Bouilloires thermiques : « Les lobbies autour de la construction en béton sont considérables », constate un architecte
En France, une très grande majorité des constructions, logements, bureaux ou administrations, sont inadaptées aux fortes chaleurs, bien qu’elles deviennent de plus en plus fréquentes. Pourtant, il existe des solutions pour construire autrement et mieux nous protéger de la chaleur.
Avec des températures record, l’épisode de canicule qui frappe la France est d’une intensité plus importante que ceux de juillet 2019 et août 2003. La chaleur accumulée transforme de nombreux bâtiments en « bouilloires thermiques », une expression désormais entrée dans le langage courant. Philippe Madec, architecte et urbaniste spécialisé dans le développement durable, dénonce « une sorte de paresse en France, une sorte d’inintelligence face aux enjeux climatiques ».
Pour rénover les bâtiments et logements non adaptés aux chaleurs extrêmes, Madec explique que « c’est un travail titanesque mais pas si compliqué ». Il souligne l’importance de commencer par l’isolation, idéalement par l’extérieur, afin d’éviter que les structures ne se gorgent de chaleur. Il préconise également de protéger les fenêtres exposées au soleil avec des persiennes ou des brise-soleil orientables, plutôt que des volets qui ne laissent pas passer l’air.
Bien que ces solutions semblent simples, Madec pointe un manque de volonté, non seulement politique mais aussi des professionnels du secteur, qu’ils soient architectes, ingénieurs ou constructeurs. Il insiste sur l’importance de l’architecture bioclimatique et de la ventilation naturelle, qui sont techniquement accessibles et contribuent à un meilleur bien-être.

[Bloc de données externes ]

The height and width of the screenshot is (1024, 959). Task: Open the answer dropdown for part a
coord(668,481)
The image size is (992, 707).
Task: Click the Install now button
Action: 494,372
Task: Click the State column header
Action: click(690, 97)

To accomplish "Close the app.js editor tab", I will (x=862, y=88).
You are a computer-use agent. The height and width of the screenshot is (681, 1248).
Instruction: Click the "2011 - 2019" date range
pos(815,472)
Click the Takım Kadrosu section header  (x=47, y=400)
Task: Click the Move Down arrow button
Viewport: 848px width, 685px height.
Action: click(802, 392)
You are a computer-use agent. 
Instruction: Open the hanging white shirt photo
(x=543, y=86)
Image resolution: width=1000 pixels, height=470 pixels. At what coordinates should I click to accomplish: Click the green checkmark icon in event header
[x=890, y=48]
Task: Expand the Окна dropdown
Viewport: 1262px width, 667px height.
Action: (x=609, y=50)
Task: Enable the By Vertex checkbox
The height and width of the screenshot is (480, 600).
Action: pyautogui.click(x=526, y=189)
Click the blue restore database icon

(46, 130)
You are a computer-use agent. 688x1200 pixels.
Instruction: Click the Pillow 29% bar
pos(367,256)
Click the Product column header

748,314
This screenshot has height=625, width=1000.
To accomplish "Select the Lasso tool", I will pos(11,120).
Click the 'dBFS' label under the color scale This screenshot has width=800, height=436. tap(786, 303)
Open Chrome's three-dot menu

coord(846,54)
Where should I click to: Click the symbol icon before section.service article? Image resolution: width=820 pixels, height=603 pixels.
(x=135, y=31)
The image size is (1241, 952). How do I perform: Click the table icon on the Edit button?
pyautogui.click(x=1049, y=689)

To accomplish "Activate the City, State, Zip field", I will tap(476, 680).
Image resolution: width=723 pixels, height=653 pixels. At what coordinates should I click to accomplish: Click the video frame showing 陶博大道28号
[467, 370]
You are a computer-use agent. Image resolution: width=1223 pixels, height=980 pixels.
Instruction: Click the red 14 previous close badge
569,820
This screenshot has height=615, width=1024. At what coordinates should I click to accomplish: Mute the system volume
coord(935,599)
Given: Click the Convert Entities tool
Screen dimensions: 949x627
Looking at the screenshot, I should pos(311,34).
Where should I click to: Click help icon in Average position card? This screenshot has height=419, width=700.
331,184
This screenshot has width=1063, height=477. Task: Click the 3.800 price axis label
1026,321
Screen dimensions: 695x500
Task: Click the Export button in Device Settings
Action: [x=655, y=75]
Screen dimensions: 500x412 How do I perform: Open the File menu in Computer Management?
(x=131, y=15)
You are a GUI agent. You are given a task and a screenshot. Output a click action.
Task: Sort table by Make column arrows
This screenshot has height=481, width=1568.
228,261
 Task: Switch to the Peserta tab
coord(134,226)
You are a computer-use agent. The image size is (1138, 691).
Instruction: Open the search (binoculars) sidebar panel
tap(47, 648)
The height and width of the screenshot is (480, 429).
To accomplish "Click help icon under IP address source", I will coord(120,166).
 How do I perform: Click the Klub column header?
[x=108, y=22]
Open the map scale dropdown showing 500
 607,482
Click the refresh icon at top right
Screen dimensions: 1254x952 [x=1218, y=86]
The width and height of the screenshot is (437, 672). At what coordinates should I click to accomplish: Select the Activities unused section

« En France, on a tendance à construire toujours les mêmes bâtiments. Du béton, avec des façades en verre sur quatre côtés », déclare Madec. Il ajoute que la construction de bâtiments adaptés aux nouvelles conditions climatiques est essentielle, et que les lobbies autour de la construction en béton exercent une influence considérable sur les choix architecturaux.
Le bio-climatisme est enseigné dans les écoles d’architecture, mais il existe encore des réticences significatives à son adoption. Philippe Madec conclut en affirmant que « les partisans du bio-climatisme ont gagné la bataille des idées, tout le monde sait qu’il faut faire autrement », mais que la mise en œuvre reste un défi face aux intérêts établis.